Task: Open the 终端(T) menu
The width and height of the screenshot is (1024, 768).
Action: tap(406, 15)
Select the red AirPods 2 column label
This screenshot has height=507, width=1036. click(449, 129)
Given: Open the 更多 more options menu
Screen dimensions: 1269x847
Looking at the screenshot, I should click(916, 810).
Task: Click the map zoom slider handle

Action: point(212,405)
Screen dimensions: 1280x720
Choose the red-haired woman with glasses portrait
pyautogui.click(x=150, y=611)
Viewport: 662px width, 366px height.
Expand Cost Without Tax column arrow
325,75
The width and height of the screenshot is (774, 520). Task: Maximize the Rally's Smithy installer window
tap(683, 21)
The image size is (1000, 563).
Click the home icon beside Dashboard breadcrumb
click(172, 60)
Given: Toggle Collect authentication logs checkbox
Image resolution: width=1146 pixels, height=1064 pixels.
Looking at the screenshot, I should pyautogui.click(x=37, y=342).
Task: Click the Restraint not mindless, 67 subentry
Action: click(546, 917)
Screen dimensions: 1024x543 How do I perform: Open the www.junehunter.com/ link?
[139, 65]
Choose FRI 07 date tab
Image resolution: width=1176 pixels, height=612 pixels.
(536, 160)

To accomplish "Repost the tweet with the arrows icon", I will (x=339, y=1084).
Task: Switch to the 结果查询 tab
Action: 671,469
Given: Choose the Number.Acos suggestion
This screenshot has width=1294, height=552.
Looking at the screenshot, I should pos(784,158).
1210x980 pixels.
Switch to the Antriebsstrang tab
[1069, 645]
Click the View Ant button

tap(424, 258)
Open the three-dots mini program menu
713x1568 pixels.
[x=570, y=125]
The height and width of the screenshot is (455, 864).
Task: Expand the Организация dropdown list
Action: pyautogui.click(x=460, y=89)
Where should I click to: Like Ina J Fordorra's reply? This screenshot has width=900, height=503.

================================

**Problem to solve:**
Please format every line of the records above as a JSON list of strings, one string per line, and leave out the blank lines.

**Output of the exercise:**
[
  "Task: Open the 终端(T) menu",
  "The width and height of the screenshot is (1024, 768).",
  "Action: tap(406, 15)",
  "Select the red AirPods 2 column label",
  "This screenshot has height=507, width=1036. click(449, 129)",
  "Given: Open the 更多 more options menu",
  "Screen dimensions: 1269x847",
  "Looking at the screenshot, I should click(916, 810).",
  "Task: Click the map zoom slider handle",
  "Action: point(212,405)",
  "Screen dimensions: 1280x720",
  "Choose the red-haired woman with glasses portrait",
  "pyautogui.click(x=150, y=611)",
  "Viewport: 662px width, 366px height.",
  "Expand Cost Without Tax column arrow",
  "325,75",
  "The width and height of the screenshot is (774, 520). Task: Maximize the Rally's Smithy installer window",
  "tap(683, 21)",
  "The image size is (1000, 563).",
  "Click the home icon beside Dashboard breadcrumb",
  "click(172, 60)",
  "Given: Toggle Collect authentication logs checkbox",
  "Image resolution: width=1146 pixels, height=1064 pixels.",
  "Looking at the screenshot, I should pyautogui.click(x=37, y=342).",
  "Task: Click the Restraint not mindless, 67 subentry",
  "Action: click(546, 917)",
  "Screen dimensions: 1024x543 How do I perform: Open the www.junehunter.com/ link?",
  "[139, 65]",
  "Choose FRI 07 date tab",
  "Image resolution: width=1176 pixels, height=612 pixels.",
  "(536, 160)",
  "To accomplish \"Repost the tweet with the arrows icon\", I will (x=339, y=1084).",
  "Task: Switch to the 结果查询 tab",
  "Action: 671,469",
  "Given: Choose the Number.Acos suggestion",
  "This screenshot has width=1294, height=552.",
  "Looking at the screenshot, I should pos(784,158).",
  "1210x980 pixels.",
  "Switch to the Antriebsstrang tab",
  "[1069, 645]",
  "Click the View Ant button",
  "tap(424, 258)",
  "Open the three-dots mini program menu",
  "713x1568 pixels.",
  "[x=570, y=125]",
  "The height and width of the screenshot is (455, 864).",
  "Task: Expand the Организация dropdown list",
  "Action: pyautogui.click(x=460, y=89)",
  "Where should I click to: Like Ina J Fordorra's reply? This screenshot has width=900, height=503."
]